**Task A:**
Answer these questions from the email thread about the emulator interface, one line each, marked the same way:
(i) In what increments should the RAM arrows raise or lower the value?
(ii) What should replace the radio buttons for Floppy/CDROM/Hard drive?
(iii) Which two options should the pull-down menu offer?
**Task B:**
Reproduce the email thread word for word, from "Why a slider, or" up to and including "are at 128!".

**Given text:**
——————————

2005-07-22 Thread Pierre d'Herbemont


On 21 juil. 05, at 15:46, Hetz Ben Hamo wrote:


On 7/21/05, Mike Kronenberg <[EMAIL PROTECTED]> wrote:


Hetz Ben Hamo wrote:



I just looked at the screenshots, and if you don't mind, I want to
offer few suggestions for your GUI:

1. RAM size - how about adding up/down arrows (in addition to  
what you

have right now) to increase RAM?




Good Idea. How should they id/decrement the value? One by one or
doubling the Value?



My suggestion - by 8MB incrememental steps, but allow the user to type
a number in case someone wants type a specific number.


Why a slider, or arrow? A simple text box is far more simpler,  
quicker. Don't tell me that you'll click on the arrow button to get  
256, when you are at 128!





2. Instead of Radio buttons in the Floppy/CDROM/Hard drive, I would
suggest to replace it with Check Boxes, so the ones that are not
needed by the user, will be grayed out until the check boxes will be
marked.



I look into that. Have You an Idea how we could optimize the  
choosing of

cd-rom and cd-rom-image.



Sure. A simple pull down menu instead of the ... circle button, where
you have 2 options:
* Physical Media
* Other (ISO)

——————————

**Dataset extract:**
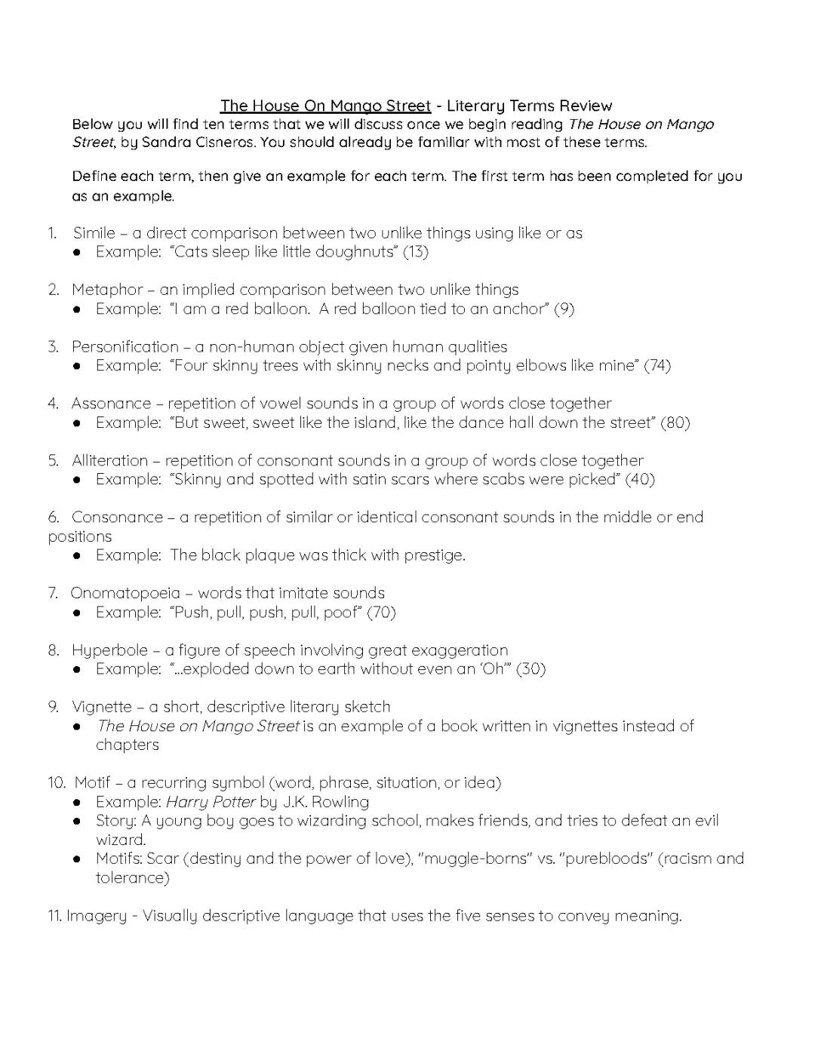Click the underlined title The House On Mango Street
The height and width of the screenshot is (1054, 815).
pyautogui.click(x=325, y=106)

——————————

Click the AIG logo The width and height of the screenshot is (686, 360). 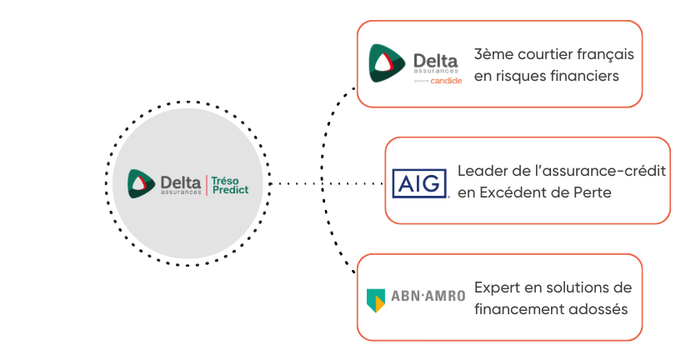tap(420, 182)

——————————

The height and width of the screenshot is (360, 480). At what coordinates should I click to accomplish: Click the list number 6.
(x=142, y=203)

——————————

**Task answer A:**
(i) By 8MB steps.
(ii) Check Boxes.
(iii) Physical Media and Other (ISO).

**Task answer B:**
Why a slider, or arrow? A simple text box is far more simpler,  
quicker. Don't tell me that you'll click on the arrow button to get  
256, when you are at 128!